Informasi terkait keadaan oksigen di DKI Jakarta awalnya dikumpulkan dan disajikan ke dalam dashboard monitoring yang kemudian digunakan oleh Pemprov DKI untuk melakukan penyesuaian supply oksigen ke RS di Jakarta.
Kemudian dilakukan pengembangan lebih lanjut serta sosialisasi untuk mendapatkan data oksigen dari produsen, distributor dan pihak rumah sakit secara real time dengan menggunakan Oxy Apps. Solusi digital ini menyatukan pihak produsen, distributor, konsumen (rumah sakit) ke dalam satu platform yang kemudian proses ketersediaan Oxygen dapat dipantau oleh Pemprov DKI Jakarta.
Menurut Melisa, proses input data keadaan oksigen dari pihak produsen dan RS dikumpulkan ke dalam satu platform yang secara otomatis akan melakukan proses kalkulasi terkait urgensi kebutuhan oksigen dari suatu RS yang ditunjukkan dengan indikator angka yang berwarna merah.
“Oxy Apps dan Dashboard Oxygen menampilkan status urgensi oksigen dari setiap rumah sakit yang ada di Jakarta sehingga distributor dapat memprioritaskan pengiriman oksigen kepada rumah sakit yang lebih membutuhkan,” kata dia.
Pengembangan Dashboard Oxygen dan Oxy Apps DKI Jakarta sebagai dukungan Jakpro kepada Pemprov DKI Jakarta hanya dilakukan dalam waktu 15 hari.

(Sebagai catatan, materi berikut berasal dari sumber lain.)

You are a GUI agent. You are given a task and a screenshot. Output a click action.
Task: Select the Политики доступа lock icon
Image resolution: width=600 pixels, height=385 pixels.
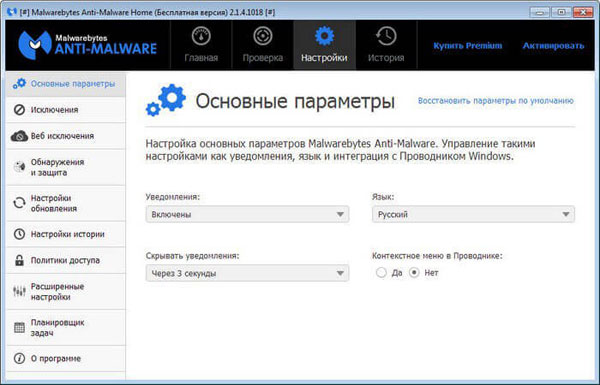click(19, 260)
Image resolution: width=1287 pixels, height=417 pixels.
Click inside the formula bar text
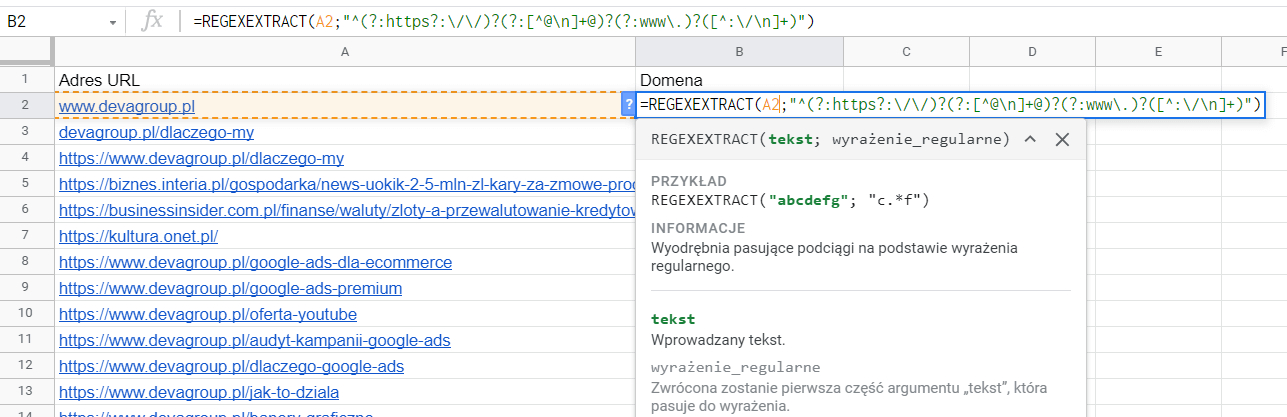pos(500,22)
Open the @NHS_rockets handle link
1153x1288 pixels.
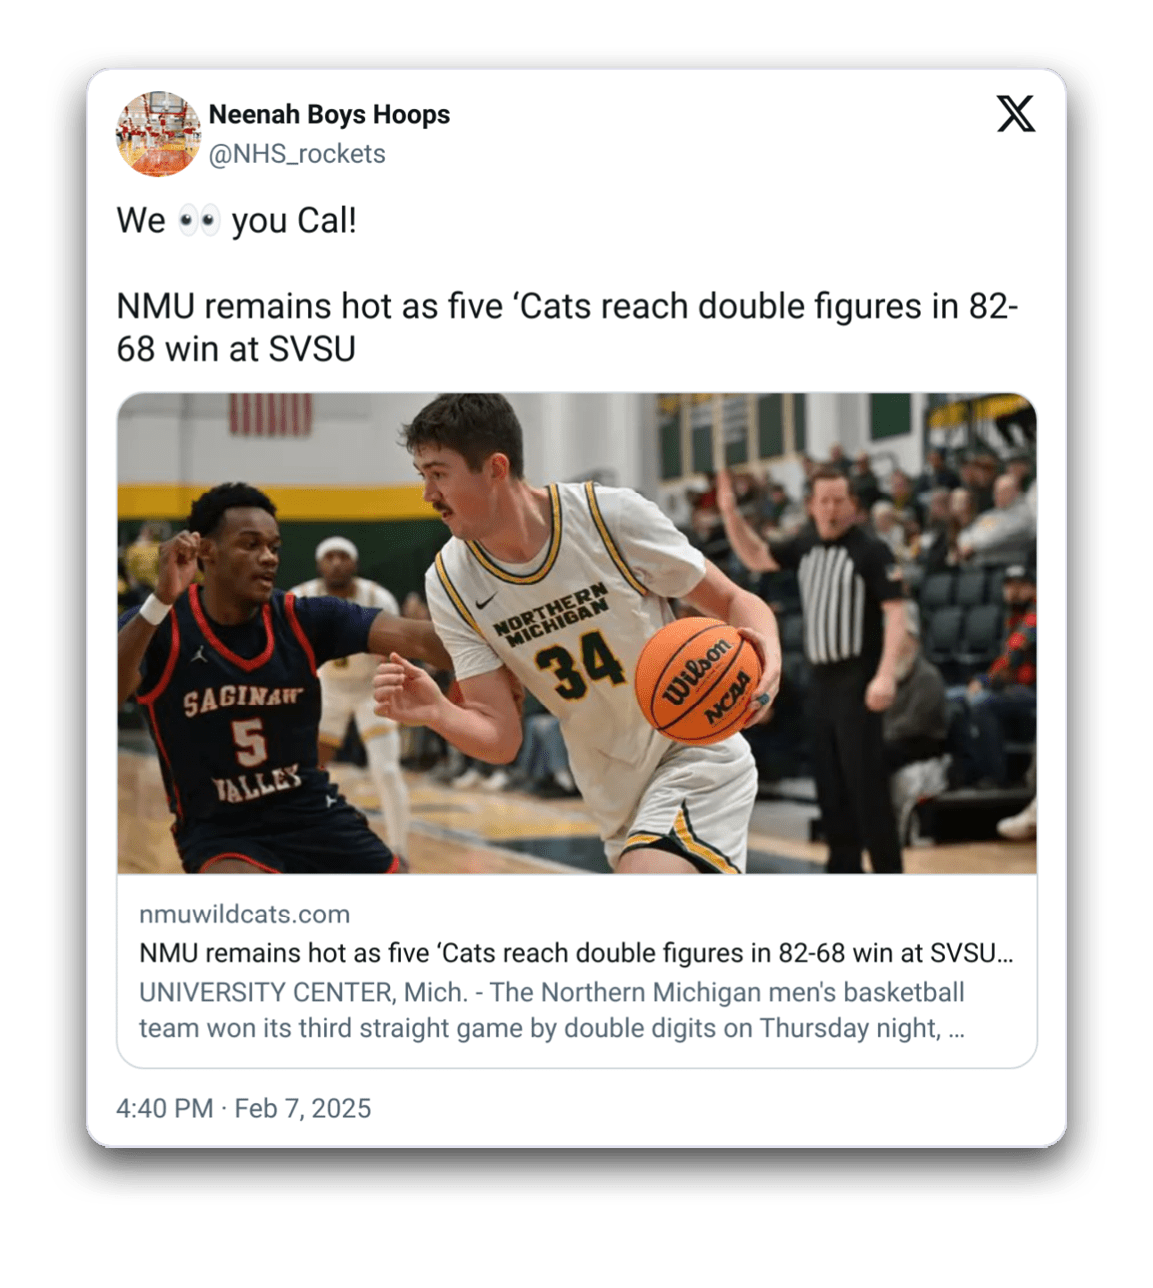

Digitalisasi Pemantauan Anggaran
Selain Oxy Apps, inovasi unggulan lainnya dari PT Jakpro adalah digitalisasi proses pemantauan anggaran perusahaan dengan sistem pemantauan kolaborasi bernama E-Pantau.
“E-Pantau ini adalah sebuah aplikasi pemantauan berbasis web hasil kolaborasi internal dalam pemantauan capaian sasaran rencana kerja anggaran (RKA) berbasis risiko pada masing-masing divisi, SBU (strategic business unit) maupun proyek,” kata Melisa.
Aplikasi digital yang go live pada September 2021 ini dapat diakses melalui handphone maupun PC dengan link http://epantau.jakpro.co.id/Login.
Manfaat dan dampak untuk perusahaan dari implementasi E-Pantau adalah, pertama adanya integrasi dan kolaborasi untuk mewujudkan one single truth of data. Kedua, early warning system karena adanya pemantauan berkala untuk mengawal capaian sasaran. Dan, manfaat ketiga adalah knowledge management. “E-Pantau ini juga menjadi wadah komunikasi internal divisi, antardivisi, maupun direktorat, sekaligus juga menjadi data historis untuk evaluasi,” kata Melisa.
Ada beberapa fitur unggulan E-Pantau, antara lain pertama adalah sistem yang berbasis cloud, sehingga lebih aman dan dari sisi maintenance lebih mudah. Sistemnya juga fleksibel, mudah digunakan dan dapat kustomisasi sesuai kebutuhan perusahaan.
“User dapat mengakses dashboard untuk mengetahui profil risiko, pencapaian sasaran & mutu, hingga detail pelaporan. Sistem di E-Pantau dapat terintegrasi dengan produk microsoft lainya,” ujar Melisa.
PT Jakpro merupakan BUMD milik Pemprov DKI Jakarta. Portofolio bisnis Jakpro berbasis properti, infrastruktur, utilitas, serta TIK (teknologi informasi dan komunikasi) yang berdampak signifikan terhadap livability Jakarta. Total aset Jakpro per 31 Desember 2020 mencapai Rp 20,4 triliun.
Proyek-proyek Jakpro tersebar di beberapa lokasi di DKI Jakarta, baik itu proyek terkait Kegiatan Strategis Daerah (KSD) maupun proyek komersial. KSD adalah proyek yang dimonitor langsung perkembangannya sesuai penugasan dari Pemprov DKI Jakarta
Beberapa proyek yang sedang dikerjakan Jakpro antara lain Formula E (event contract based 5 tahun), Pantai Kita Maju Bersama, Land Mark Pluit, Pluit Junction Mall, Fave & Aston Pluit Hotel, Marina Apartment, Riverside Apartment, Paradiso Apartment, Gudang DHI & Muara Baru II, Kamal Muara, Jakarta Elevated Toll Road sepanjang 69,77 Km (Fase 1: Semanan-Sunter, Sunter-Pulo Gebang beroperasi pada 2020).
Selain itu, proyek revitalisasi Taman Ismail Marzuki (operasional pada 2021), proyek pengolahan sampah Intermediate Treatment Facility (ITF) Sunter dan ITFs 2-4 dengan kapasitas 8.000 ton per hari yang akan beroperasi pada 2023, serta Jakarta International Stadium (operasional 2022).